The cicadas, as they transform from pupae to adult form, will shed their “cuticle,” the distinctive shell that often hangs onto trees. But what will be most evident to people in the areas affected will be male cicadas’ mating call, which will continue throughout daylight hours for a couple of weeks in any given location.
Individual calls are audible to humans as much as a quarter-mile away, according to the book “Animal Records” by Mark Carwardine. Measured 60 feet from a tree full of competing cicada males, the noise can register between 80 and 100 decibels – louder than a pneumatic jackhammer, the author asserts.
“Their singing will drown out most other woodland sounds,” Layton said.
That noise is a big issue when planning outdoor events, but it’s not the only one.
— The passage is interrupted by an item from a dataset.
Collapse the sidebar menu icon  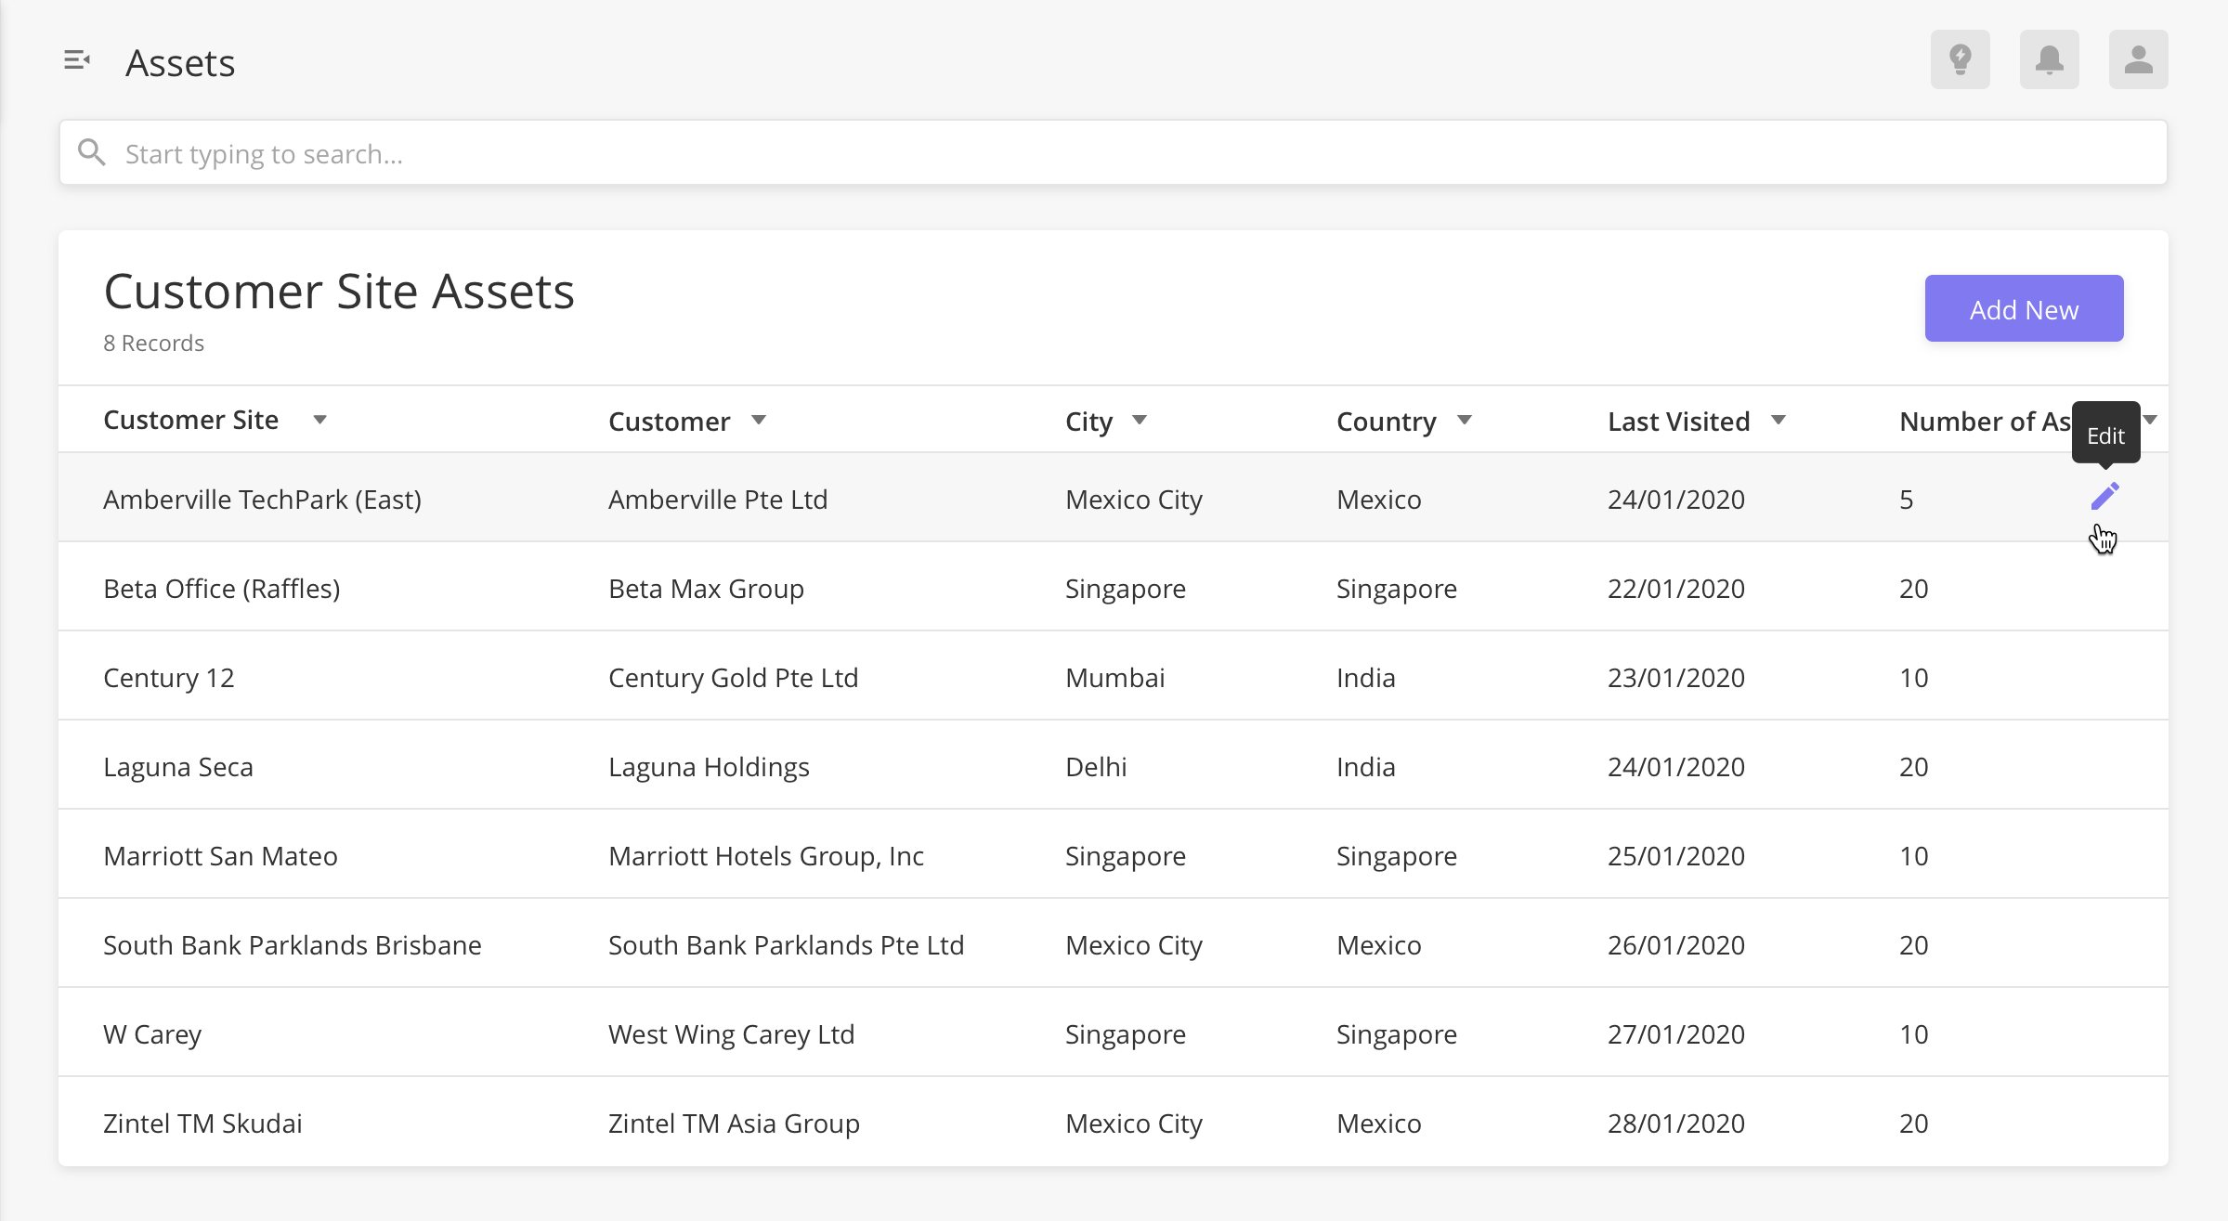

Adult cicadas fly, so they may end up in food, drink and guests’ hairdos.
Wedding planner Claire Kiamie of Oxford said cicadas will likely not be an issue for her clients.
“Ninety percent of the weddings we do are at night,” she said, adding that the vagaries of Mississippi springtime weather already convince most people to marry indoors anyway.
When Brood XIX has partied its little hearts out, the females will use their knife-like ovipositors to cut into tree branches and insert their eggs. (Some twigs may turn brown, so vulnerable small deciduous trees may need to be covered with fine netting.) About six weeks later, the nymphs will hatch, fall and tunnel into the ground, where they’ll wait 13 years for their own day in the sun.
Lest any cicadaphobic folks breathe too big a sigh of relief, though, Brood XXIII emerges in 2015. Buy your earplugs early.